* **Aim of the exercise**: Swap each "Viewport" in the records below for "Window", then write the records out again with everything else left unaltered.

(Records of locating words and elements)
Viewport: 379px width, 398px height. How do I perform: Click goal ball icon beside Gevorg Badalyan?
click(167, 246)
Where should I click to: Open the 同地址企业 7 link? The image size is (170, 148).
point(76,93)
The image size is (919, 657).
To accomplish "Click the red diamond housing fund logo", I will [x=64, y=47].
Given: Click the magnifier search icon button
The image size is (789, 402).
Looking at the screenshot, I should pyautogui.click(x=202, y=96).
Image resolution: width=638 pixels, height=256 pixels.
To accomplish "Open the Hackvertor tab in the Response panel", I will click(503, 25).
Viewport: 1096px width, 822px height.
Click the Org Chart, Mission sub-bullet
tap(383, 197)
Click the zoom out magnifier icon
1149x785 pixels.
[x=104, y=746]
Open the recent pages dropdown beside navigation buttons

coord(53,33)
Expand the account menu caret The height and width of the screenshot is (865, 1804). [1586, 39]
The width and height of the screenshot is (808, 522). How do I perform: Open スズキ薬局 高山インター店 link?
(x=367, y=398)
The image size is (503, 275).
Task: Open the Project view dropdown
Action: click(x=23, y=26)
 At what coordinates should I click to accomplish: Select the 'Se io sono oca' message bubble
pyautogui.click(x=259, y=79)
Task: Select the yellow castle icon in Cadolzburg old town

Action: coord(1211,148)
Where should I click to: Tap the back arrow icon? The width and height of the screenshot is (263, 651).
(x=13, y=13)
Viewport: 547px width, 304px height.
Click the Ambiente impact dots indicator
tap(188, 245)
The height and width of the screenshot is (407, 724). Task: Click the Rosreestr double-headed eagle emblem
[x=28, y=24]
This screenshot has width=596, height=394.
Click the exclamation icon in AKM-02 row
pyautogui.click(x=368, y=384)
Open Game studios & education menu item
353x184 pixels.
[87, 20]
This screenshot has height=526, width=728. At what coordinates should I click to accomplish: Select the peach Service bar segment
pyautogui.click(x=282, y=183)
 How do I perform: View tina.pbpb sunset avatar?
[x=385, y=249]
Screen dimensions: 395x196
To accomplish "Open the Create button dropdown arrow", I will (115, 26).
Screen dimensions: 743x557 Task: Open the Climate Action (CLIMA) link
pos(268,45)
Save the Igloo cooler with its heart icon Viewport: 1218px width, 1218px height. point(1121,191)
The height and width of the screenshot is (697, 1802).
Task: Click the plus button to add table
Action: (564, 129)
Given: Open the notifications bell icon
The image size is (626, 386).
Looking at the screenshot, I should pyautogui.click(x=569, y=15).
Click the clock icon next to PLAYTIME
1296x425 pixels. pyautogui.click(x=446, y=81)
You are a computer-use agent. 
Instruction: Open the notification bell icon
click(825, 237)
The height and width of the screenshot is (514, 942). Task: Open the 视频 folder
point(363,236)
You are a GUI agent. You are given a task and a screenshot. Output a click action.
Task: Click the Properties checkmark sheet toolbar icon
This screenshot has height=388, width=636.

* **Output for this exercise**:
Window: 379px width, 398px height. How do I perform: Click goal ball icon beside Gevorg Badalyan?
click(167, 246)
Where should I click to: Open the 同地址企业 7 link? The image size is (170, 148).
point(76,93)
The image size is (919, 657).
To accomplish "Click the red diamond housing fund logo", I will [x=64, y=47].
Given: Click the magnifier search icon button
The image size is (789, 402).
Looking at the screenshot, I should pyautogui.click(x=202, y=96).
Image resolution: width=638 pixels, height=256 pixels.
To accomplish "Open the Hackvertor tab in the Response panel", I will click(503, 25).
Window: 1096px width, 822px height.
Click the Org Chart, Mission sub-bullet
tap(383, 197)
Click the zoom out magnifier icon
1149x785 pixels.
[x=104, y=746]
Open the recent pages dropdown beside navigation buttons

coord(53,33)
Expand the account menu caret The height and width of the screenshot is (865, 1804). [1586, 39]
The width and height of the screenshot is (808, 522). How do I perform: Open スズキ薬局 高山インター店 link?
(x=367, y=398)
The image size is (503, 275).
Task: Open the Project view dropdown
Action: click(x=23, y=26)
 At what coordinates should I click to accomplish: Select the 'Se io sono oca' message bubble
pyautogui.click(x=259, y=79)
Task: Select the yellow castle icon in Cadolzburg old town

Action: coord(1211,148)
Where should I click to: Tap the back arrow icon? The width and height of the screenshot is (263, 651).
(x=13, y=13)
Window: 547px width, 304px height.
Click the Ambiente impact dots indicator
tap(188, 245)
The height and width of the screenshot is (407, 724). Task: Click the Rosreestr double-headed eagle emblem
[x=28, y=24]
This screenshot has width=596, height=394.
Click the exclamation icon in AKM-02 row
pyautogui.click(x=368, y=384)
Open Game studios & education menu item
353x184 pixels.
[87, 20]
This screenshot has height=526, width=728. At what coordinates should I click to accomplish: Select the peach Service bar segment
pyautogui.click(x=282, y=183)
 How do I perform: View tina.pbpb sunset avatar?
[x=385, y=249]
Screen dimensions: 395x196
To accomplish "Open the Create button dropdown arrow", I will (115, 26).
Screen dimensions: 743x557 Task: Open the Climate Action (CLIMA) link
pos(268,45)
Save the Igloo cooler with its heart icon Window: 1218px width, 1218px height. point(1121,191)
The height and width of the screenshot is (697, 1802).
Task: Click the plus button to add table
Action: (564, 129)
Given: Open the notifications bell icon
The image size is (626, 386).
Looking at the screenshot, I should pyautogui.click(x=569, y=15).
Click the clock icon next to PLAYTIME
1296x425 pixels. pyautogui.click(x=446, y=81)
You are a computer-use agent. 
Instruction: Open the notification bell icon
click(825, 237)
The height and width of the screenshot is (514, 942). Task: Open the 视频 folder
point(363,236)
You are a GUI agent. You are given a task and a screenshot. Output a click action.
Task: Click the Properties checkmark sheet toolbar icon
This screenshot has height=388, width=636.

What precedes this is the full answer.